開店当初から掲げる「家族に食べてもらいたい食事」というお店のコンセプトの通り、材料を厳選し、手作りの料理やお菓子を提供し続けています。秦野へお出かけの際には、息の合うお二人が地元の秦野で営む「KAFE六月園」へ、ぜひお立ち寄りください。

INFORMATION

KAFE六月園

2011年6月に相模大野で創業し、2021年5月にオーナーご夫婦の出身地秦野市へ移転オープンされたお店です。季節限定メニューも含め7種類ほどのパンケーキは、相模大野店時代からの看板メニュー。15種もあるパスタも人気です。コーヒーは自家焙煎したスペシャリティーコーヒー豆を使用するこだわりよう。「家族に食べてもらいたい食事」というコンセプトの通り、材料を厳選して手作りする料理やお菓子が評判です。

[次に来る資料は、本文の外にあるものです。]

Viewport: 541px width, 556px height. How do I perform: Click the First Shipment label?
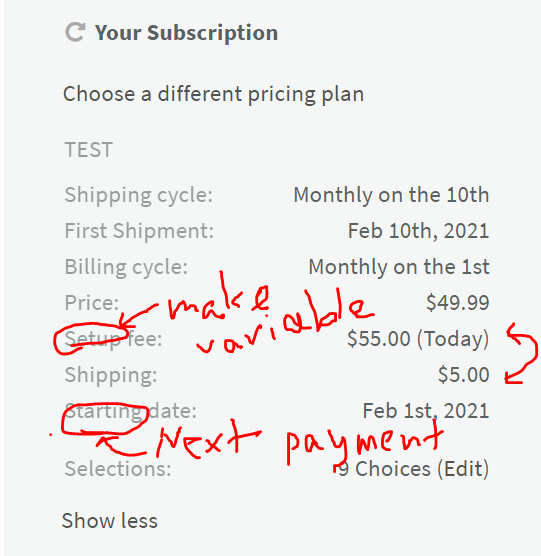click(x=139, y=231)
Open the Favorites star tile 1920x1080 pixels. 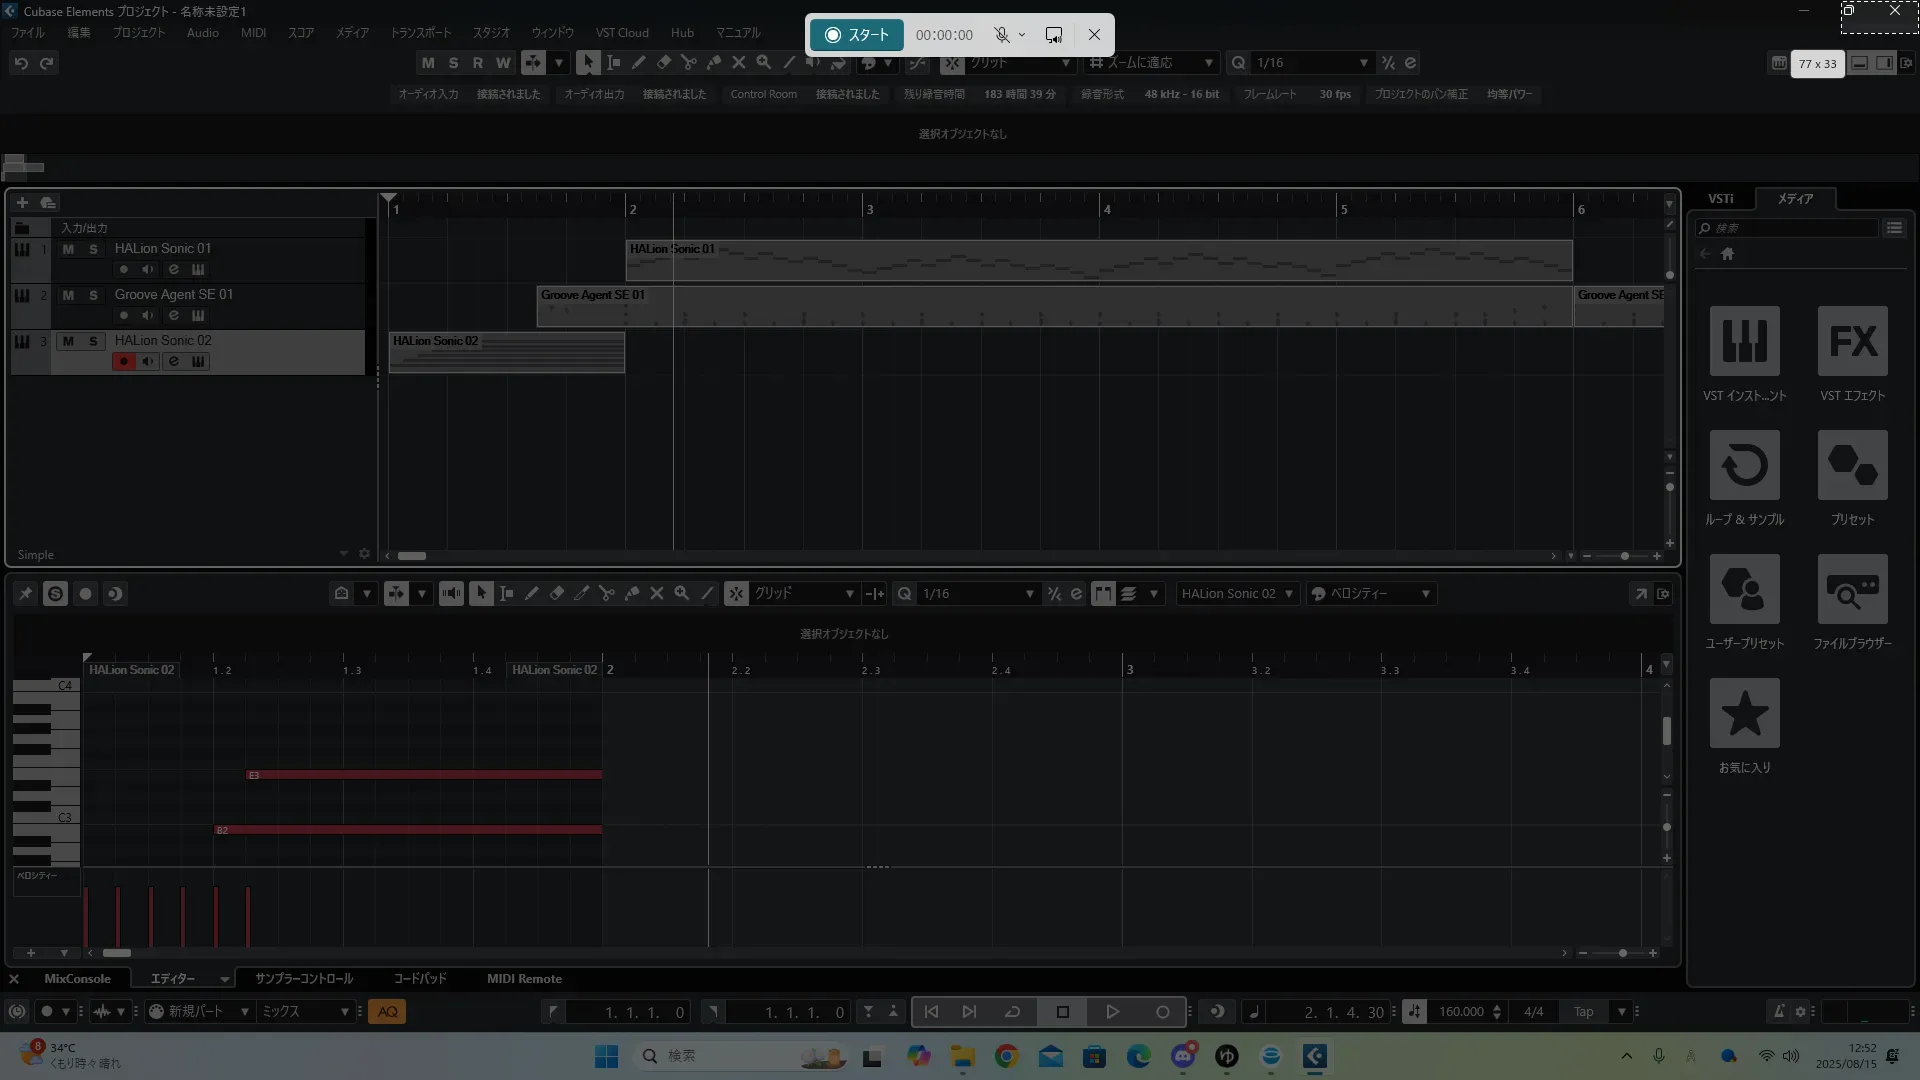pyautogui.click(x=1744, y=714)

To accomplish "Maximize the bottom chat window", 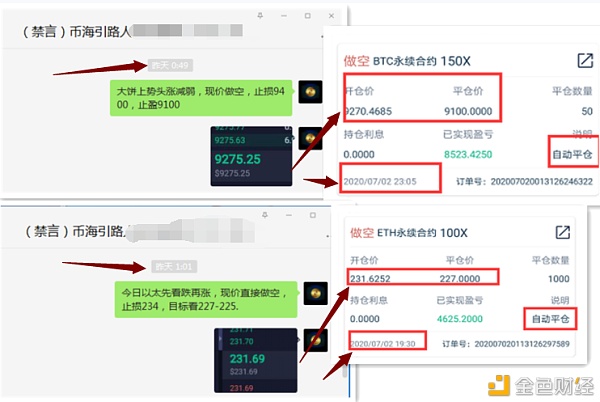I will (313, 215).
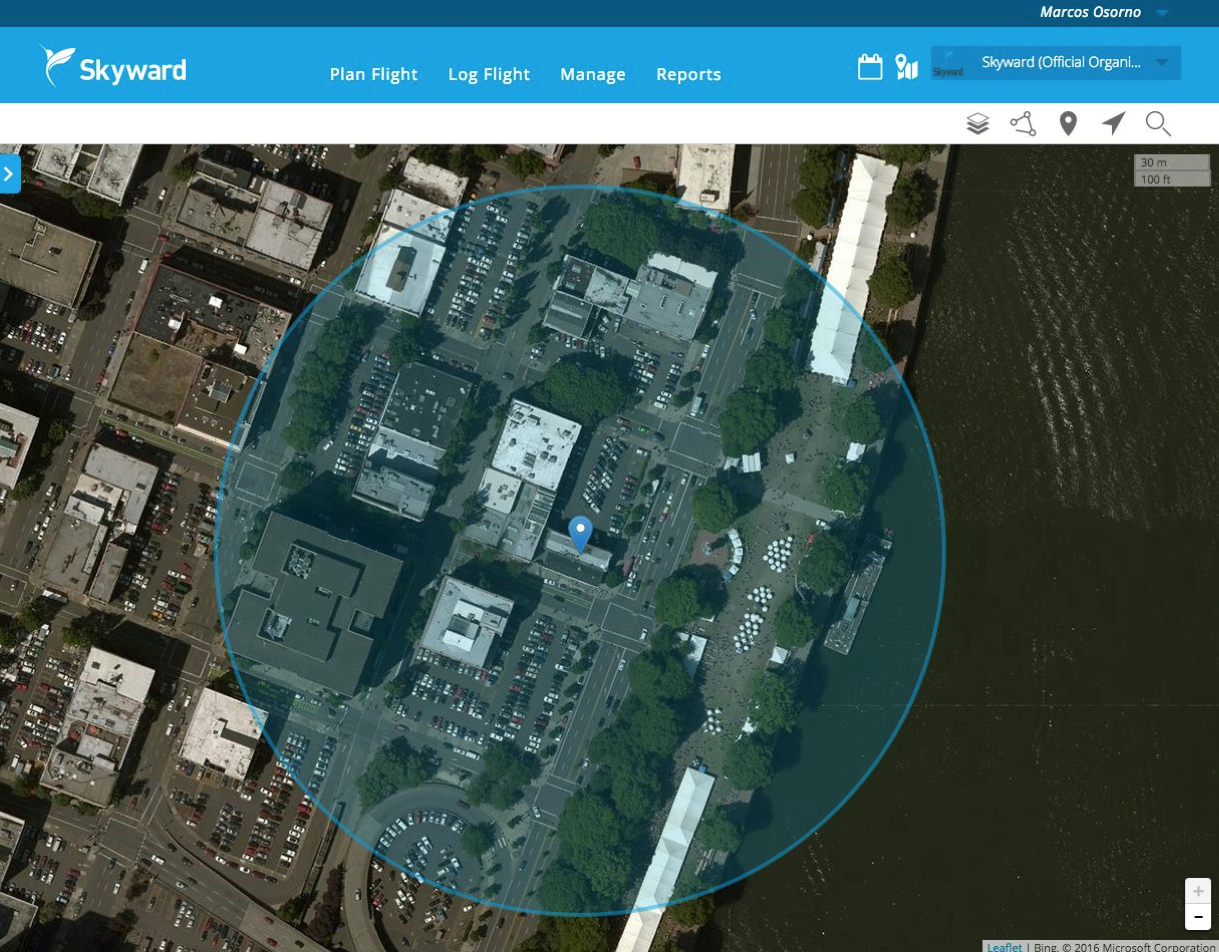Image resolution: width=1219 pixels, height=952 pixels.
Task: Open the map search magnifier
Action: [1158, 124]
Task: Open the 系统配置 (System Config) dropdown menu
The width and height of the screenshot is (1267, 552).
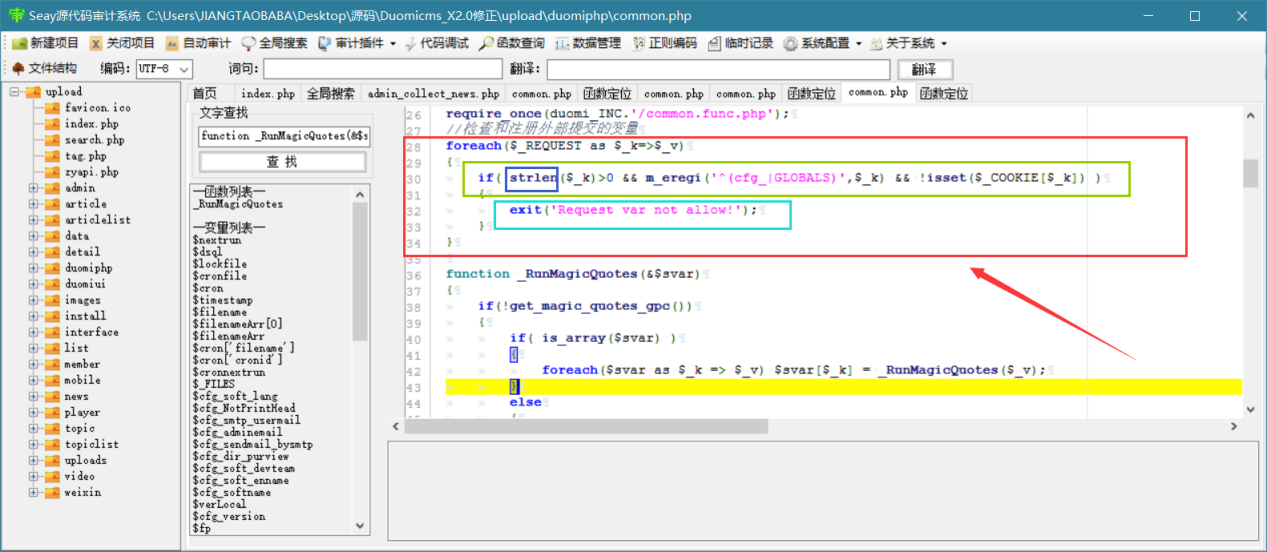Action: point(822,43)
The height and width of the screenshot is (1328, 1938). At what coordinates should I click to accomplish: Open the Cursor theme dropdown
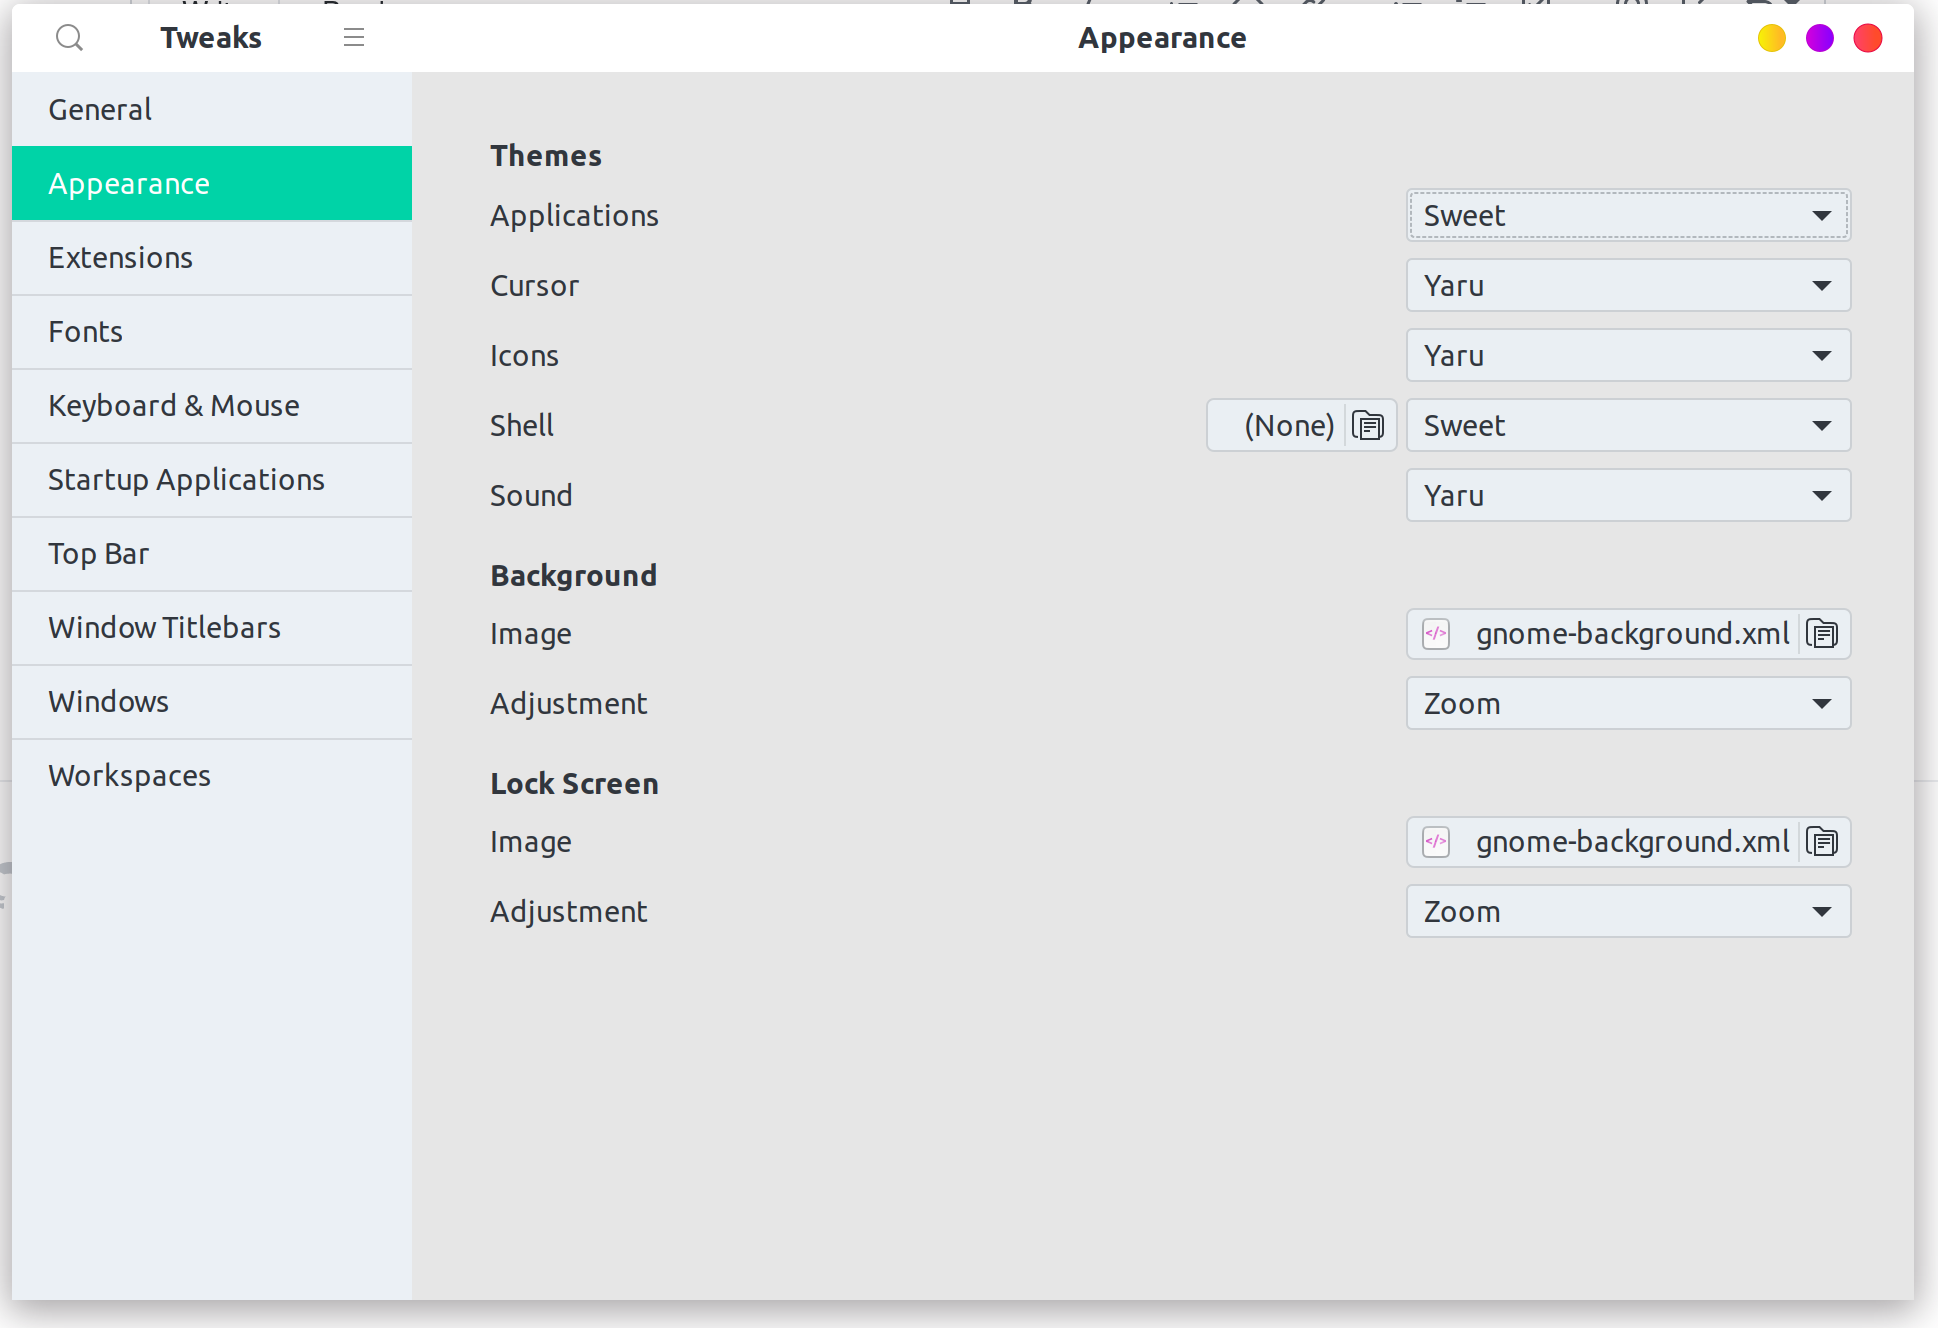1627,285
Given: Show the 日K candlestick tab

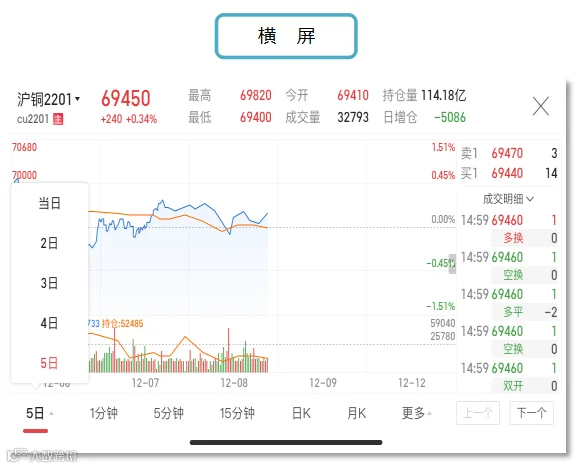Looking at the screenshot, I should pos(301,413).
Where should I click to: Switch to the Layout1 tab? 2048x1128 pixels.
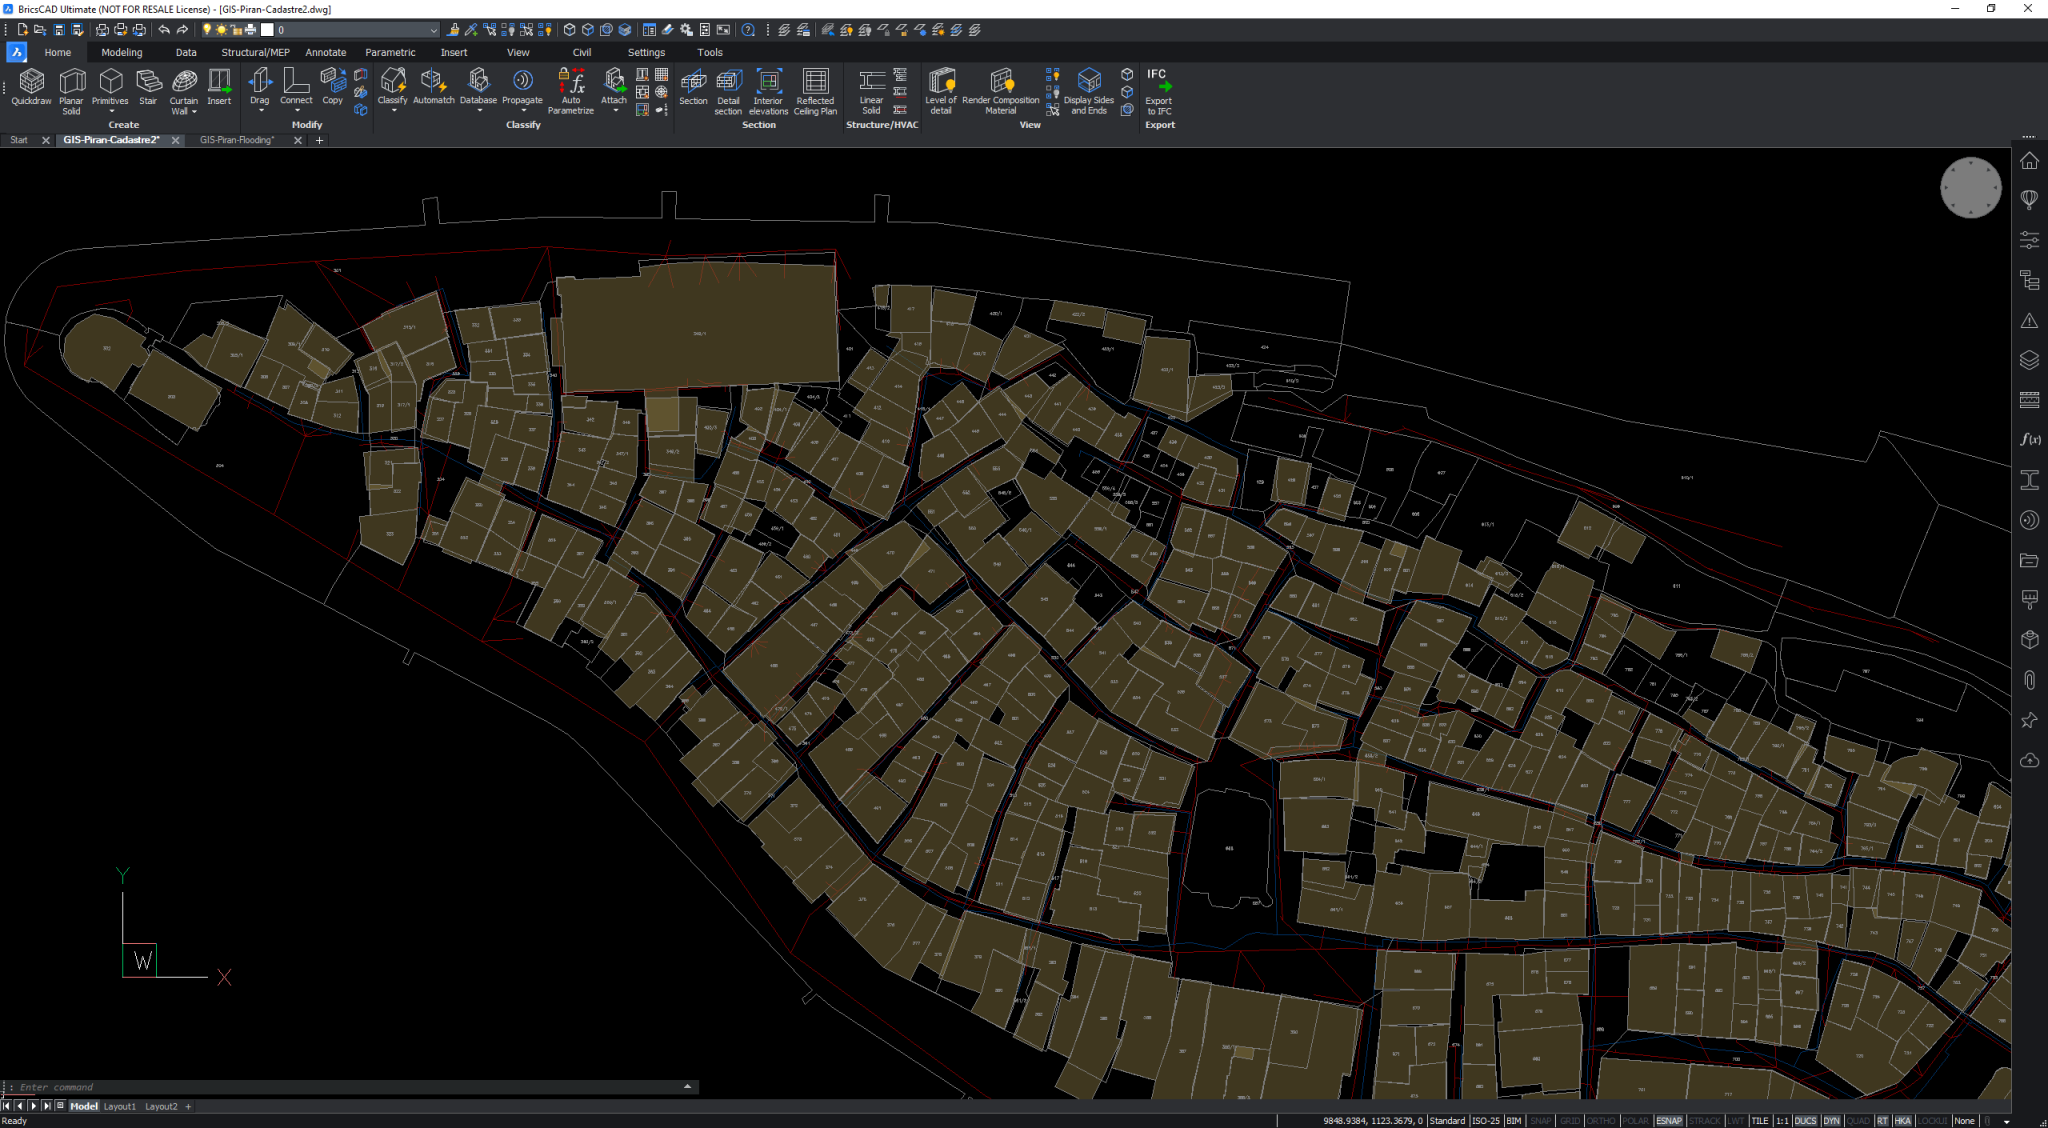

スイーツ系から食事系まで充実。18種類ものパンケーキが味わえる専門店「Breeze Cafe」

秦野駅北口から歩いて5分ほど。水無川を渡った先の飲食店街にあるのが、パンケーキ専門店「Breeze Cafe(ブリーズカフェ)」です。フルーツや生クリームを使ったスイーツ系からお肉やサラダと一緒に提供する「食事系」まで、豊富な種類のパンケーキが楽しめるお店として、地元の女性を中心に支持されています。

木の質感をいかしたナチュラルでお洒落な店内。白い壁に様々な観葉植物がハンギングされ、店名の通り、爽やかなそよ風(breeze)が吹き抜けるようです。

オーダーしたお客さまが必ず笑顔になると言われるのが、「フルーツミックスパンケーキ」です。厚みのある二段重ねのパンケーキの周りには、苺やキウイ、バナナなど(仕入れの状況により内容は変わることもあるそうです)、色とりどりのフルーツがふんだんに散りばめられており、思わず気分が上がります。味わいを生かすためにエスプーマ(食材をムース状にする調理器具)でふんわり柔らかく仕上げられたホイップクリームは、甘さ控えめです。

スイーツ系のパンケーキは定番となる10種類ほどを提供。旬のフルーツを使ったもの、桜や秋の実りの豊かさなど季節感を表現したもの、クリスマスバージョンなどの期間限定メニューも登場し、楽しみにされているお客さまも多いようです。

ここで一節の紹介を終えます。